How many lines in the material below contain the string "Instruction"? Give only the number.
— START —
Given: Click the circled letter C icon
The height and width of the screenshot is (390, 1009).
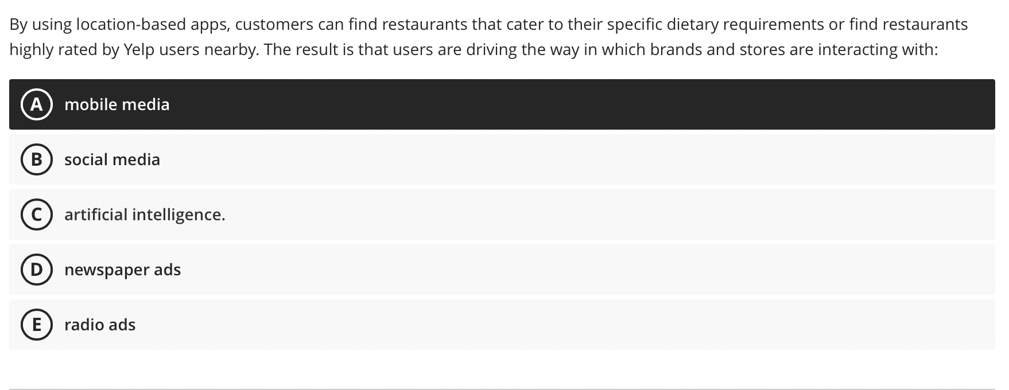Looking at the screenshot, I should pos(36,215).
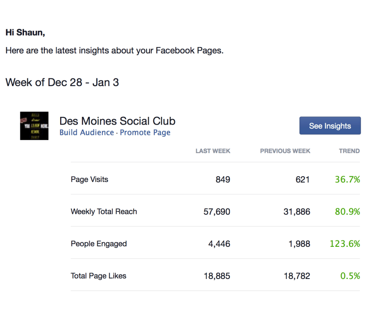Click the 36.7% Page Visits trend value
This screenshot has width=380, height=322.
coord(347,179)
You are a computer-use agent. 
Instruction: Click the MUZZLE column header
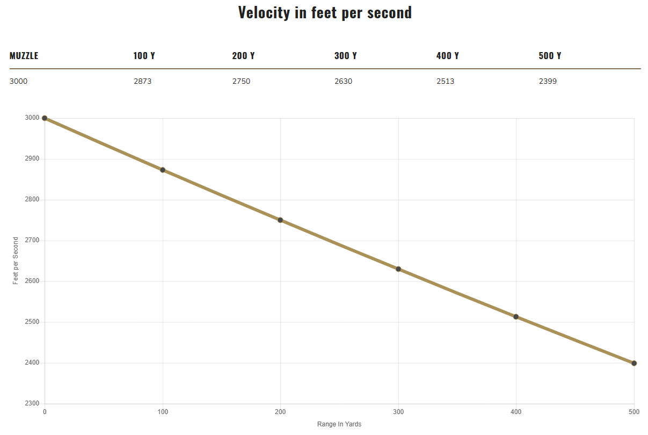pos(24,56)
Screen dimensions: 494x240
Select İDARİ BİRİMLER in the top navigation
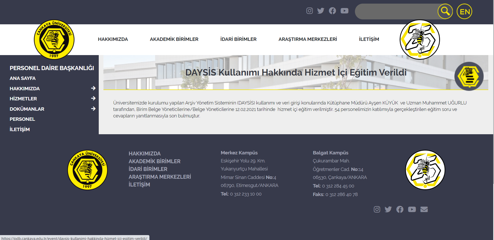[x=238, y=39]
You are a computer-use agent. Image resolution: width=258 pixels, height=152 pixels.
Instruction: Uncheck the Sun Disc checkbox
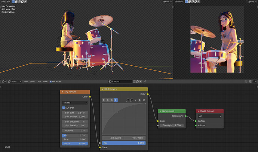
— END —
[TASK RESULT] 2